The entire area got wet during a sloppy commute thanks to a broad rain shield that covered the better part of the state during the morning.  The rain was generally light to moderate across the viewing area, although there were pockets of heavier rains and a few rumbles of thunder as a result of occasional thunderstorms embedded within the broad swath of rain.  Preliminary radar estimates suggest that Monday rain totals were well under 1” for most of the viewing area, but totals were as much as 1” to possibly 2” or more over sections of the southern and coastal parishes.

Today’s rainmaker was the result of an mid/-upper-level disturbance and its associated eastbound surface front.  Temperatures climbed into the 60°s for most of the viewing area during much of the day due to our position in the “warm sector” (the warmer-and-more-humid region ahead of an advancing cold front, composed of Gulf air).  The cold front finally moved into the WAFB viewing area during the late afternoon, with rains ending for most of metro BR by the early afternoon hours.   The front takes the rains and clouds with it as it moves farther east through the evening and overnight.  On the heels of Monday’s front, clearing skies and an influx of a cooler-and-drier air mass will mean a chilly night on the way: Red Stick area temperatures will fall to the low 40°s by Tuesday’s sunrise, with morning minimums in the upper 30°s along and north of the LA/MS state line.

After that chilly start, Tuesday shapes up to be a pleasant January day: sunny and less humid with highs in the mid to upper 60°s.  And the forecast stays “mainly dry” right through the weekend ... but it gets even cooler later in the  week.  In fact, many WAFB neighborhoods will flirt with another round of freezes between now and Saturday morning.

A quick-moving, “dry” cold front moves through WAFBland late Tuesday into early Wednesday, producing a pair of cold starts for Wednesday and Thursday.  A light freeze seems likely for metro Baton Rouge on Thursday morning and areas near and north of the state line could see freezes for both mornings. 

Then another front moves through the area early on Friday; Friday’s front also looks “mostly dry” although an isolated shower or two can’t be entirely ruled out just yet.  With Friday’s front comes another slug of cold, dry Canadian air: Baton Rouge metro temperatures could drop into the 20°s for Saturday morning with a ‘hard freeze’ for many WAFB communities north and east of the Capital City.
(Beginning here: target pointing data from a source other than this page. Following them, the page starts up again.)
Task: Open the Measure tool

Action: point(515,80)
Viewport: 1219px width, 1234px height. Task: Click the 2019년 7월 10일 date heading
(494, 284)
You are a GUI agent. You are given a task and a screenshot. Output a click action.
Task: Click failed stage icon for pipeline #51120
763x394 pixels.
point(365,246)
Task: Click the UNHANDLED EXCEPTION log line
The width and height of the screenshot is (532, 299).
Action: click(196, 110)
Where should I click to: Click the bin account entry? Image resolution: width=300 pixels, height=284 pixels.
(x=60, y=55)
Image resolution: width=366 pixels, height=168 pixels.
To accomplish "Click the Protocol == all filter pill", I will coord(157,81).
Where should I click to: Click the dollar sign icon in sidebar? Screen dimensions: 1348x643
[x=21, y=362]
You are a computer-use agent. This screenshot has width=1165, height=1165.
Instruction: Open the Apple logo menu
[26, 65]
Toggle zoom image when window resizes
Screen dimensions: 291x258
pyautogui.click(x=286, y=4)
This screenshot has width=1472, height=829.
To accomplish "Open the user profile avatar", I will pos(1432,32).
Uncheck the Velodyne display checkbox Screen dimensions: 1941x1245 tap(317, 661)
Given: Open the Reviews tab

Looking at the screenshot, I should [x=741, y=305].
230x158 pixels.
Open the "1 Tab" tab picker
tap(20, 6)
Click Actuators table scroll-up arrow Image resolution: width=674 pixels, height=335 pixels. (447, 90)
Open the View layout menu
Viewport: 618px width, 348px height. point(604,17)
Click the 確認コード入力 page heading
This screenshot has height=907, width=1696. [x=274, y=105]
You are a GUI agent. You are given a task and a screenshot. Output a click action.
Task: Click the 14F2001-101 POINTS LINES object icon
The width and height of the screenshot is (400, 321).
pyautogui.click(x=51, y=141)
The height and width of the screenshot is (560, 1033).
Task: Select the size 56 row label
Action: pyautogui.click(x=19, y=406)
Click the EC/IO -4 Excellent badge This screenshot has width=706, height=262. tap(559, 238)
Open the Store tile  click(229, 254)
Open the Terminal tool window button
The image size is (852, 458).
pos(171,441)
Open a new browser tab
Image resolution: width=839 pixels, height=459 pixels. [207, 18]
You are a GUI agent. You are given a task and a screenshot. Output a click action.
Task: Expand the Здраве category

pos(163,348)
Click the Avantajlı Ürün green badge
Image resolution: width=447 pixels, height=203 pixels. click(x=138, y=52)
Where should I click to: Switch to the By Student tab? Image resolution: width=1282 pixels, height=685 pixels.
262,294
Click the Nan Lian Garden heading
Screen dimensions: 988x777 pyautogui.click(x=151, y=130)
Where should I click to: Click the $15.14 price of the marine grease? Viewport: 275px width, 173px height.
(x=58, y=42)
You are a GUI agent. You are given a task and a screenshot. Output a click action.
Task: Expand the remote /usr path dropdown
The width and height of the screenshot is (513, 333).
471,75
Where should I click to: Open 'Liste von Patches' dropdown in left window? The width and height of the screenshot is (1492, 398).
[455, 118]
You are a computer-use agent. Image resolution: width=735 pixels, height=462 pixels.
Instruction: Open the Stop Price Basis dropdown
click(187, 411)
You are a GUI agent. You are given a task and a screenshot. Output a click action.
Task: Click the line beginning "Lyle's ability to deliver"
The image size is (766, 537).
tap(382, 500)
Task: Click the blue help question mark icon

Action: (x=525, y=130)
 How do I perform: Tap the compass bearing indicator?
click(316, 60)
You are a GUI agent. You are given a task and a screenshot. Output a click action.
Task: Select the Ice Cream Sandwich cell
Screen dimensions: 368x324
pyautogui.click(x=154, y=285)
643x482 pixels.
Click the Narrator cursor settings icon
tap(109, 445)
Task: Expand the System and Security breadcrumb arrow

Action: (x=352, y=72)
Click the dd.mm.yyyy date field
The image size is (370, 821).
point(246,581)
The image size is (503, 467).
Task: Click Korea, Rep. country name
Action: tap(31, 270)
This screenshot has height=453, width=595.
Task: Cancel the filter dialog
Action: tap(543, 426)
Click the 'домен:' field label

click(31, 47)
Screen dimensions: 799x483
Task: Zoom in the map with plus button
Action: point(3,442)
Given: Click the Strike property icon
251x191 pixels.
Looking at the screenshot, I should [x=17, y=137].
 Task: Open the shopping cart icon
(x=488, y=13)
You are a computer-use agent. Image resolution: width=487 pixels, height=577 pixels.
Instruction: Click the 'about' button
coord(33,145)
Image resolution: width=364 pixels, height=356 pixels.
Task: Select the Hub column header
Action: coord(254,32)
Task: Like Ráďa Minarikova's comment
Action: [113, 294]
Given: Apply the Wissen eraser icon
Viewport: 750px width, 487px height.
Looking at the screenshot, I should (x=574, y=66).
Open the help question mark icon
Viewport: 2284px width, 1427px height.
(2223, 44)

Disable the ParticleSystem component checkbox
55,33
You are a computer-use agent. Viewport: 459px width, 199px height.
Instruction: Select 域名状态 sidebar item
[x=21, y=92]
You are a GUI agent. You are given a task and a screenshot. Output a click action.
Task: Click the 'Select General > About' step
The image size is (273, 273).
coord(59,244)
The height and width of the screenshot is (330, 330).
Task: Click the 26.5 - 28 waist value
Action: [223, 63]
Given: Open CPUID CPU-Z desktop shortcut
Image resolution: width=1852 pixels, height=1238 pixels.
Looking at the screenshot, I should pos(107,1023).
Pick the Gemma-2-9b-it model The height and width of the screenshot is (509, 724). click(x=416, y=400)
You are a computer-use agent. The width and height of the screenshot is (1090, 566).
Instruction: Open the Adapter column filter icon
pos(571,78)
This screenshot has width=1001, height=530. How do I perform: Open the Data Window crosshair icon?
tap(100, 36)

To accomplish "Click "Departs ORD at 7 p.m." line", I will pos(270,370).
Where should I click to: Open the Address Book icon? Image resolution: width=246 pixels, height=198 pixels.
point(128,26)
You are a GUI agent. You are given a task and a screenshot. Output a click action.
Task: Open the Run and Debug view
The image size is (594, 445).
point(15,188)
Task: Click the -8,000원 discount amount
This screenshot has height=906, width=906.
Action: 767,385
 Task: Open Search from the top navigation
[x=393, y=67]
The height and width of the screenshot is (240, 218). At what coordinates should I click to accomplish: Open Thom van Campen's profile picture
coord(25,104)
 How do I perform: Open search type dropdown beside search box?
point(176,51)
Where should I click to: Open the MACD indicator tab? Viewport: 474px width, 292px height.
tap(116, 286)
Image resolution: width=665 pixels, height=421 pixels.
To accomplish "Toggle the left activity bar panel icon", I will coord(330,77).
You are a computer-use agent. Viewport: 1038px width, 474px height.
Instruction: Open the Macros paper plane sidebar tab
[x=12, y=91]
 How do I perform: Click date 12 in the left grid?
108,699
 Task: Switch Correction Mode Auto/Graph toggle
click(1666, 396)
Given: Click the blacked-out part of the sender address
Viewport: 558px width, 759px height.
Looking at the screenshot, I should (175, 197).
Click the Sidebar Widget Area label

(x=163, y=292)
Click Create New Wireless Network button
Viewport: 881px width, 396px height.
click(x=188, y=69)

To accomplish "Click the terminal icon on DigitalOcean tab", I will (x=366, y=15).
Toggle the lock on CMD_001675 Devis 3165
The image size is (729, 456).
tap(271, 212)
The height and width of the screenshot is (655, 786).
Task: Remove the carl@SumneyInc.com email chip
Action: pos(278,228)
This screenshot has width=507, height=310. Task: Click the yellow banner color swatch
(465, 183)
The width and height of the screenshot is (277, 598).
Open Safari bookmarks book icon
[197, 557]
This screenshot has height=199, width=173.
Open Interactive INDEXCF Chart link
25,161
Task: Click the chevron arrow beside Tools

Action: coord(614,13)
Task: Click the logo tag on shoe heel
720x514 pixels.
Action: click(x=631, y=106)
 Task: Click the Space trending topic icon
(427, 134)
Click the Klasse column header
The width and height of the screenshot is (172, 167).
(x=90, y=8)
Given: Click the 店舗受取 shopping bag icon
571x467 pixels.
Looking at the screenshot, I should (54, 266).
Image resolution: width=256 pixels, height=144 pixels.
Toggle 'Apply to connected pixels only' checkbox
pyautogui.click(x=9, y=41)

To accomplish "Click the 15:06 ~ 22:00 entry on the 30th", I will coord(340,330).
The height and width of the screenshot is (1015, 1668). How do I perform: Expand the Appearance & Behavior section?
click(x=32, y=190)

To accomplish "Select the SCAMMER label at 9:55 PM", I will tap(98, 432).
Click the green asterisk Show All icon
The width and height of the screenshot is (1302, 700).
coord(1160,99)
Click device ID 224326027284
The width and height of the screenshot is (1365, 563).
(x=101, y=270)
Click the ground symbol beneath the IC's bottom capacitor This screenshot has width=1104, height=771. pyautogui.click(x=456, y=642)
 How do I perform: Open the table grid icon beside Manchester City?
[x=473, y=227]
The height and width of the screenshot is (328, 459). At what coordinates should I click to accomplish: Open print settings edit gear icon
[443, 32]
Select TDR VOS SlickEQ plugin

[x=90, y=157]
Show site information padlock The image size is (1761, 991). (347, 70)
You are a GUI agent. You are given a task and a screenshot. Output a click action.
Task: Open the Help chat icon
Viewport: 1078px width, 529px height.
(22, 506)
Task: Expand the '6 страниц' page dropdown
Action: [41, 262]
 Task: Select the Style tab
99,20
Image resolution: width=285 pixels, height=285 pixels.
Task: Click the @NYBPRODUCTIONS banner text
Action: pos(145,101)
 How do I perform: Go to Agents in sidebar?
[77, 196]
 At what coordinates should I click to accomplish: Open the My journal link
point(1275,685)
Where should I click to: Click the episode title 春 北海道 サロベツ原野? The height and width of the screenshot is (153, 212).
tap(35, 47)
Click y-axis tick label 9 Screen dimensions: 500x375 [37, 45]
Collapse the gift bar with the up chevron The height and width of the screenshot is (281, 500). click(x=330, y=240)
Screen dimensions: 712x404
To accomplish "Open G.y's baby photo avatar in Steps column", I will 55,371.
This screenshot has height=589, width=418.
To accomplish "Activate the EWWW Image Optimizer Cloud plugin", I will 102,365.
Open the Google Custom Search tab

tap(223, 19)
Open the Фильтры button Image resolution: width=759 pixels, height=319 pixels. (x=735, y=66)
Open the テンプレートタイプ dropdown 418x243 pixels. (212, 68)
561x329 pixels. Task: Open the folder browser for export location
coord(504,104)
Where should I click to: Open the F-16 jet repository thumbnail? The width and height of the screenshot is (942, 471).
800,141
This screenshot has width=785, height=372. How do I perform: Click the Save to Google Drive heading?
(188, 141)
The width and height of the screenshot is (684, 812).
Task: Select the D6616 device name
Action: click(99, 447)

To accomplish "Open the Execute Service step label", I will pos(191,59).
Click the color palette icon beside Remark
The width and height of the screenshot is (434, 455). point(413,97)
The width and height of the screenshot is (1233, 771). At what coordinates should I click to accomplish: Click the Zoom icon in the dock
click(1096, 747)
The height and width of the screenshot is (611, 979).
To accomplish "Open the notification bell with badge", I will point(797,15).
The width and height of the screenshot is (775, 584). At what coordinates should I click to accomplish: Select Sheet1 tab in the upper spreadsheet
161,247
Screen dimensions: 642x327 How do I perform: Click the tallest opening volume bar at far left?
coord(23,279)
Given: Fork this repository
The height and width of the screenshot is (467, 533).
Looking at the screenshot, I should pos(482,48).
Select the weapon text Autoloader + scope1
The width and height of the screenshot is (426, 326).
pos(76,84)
Yes, it is still winter ... and winter in South Louisiana and SW Mississippi is typically marked by fairly substantial swings in temperature associated with our winter fronts.  The days are often warmer-than-normal ahead of advancing fronts then turn colder-than-normal days after strong Pacific and Canadian fronts move through.  Fact is, “normal” daily temperatures at this time of year -- such as our normal highs in the low 60°s for mid-January -- aren’t as common as you might expect.  Because of our “roller coaster” winter temperature pattern, only roughly one third of January days have a high temperature that falls within a few degrees of the official daily normal.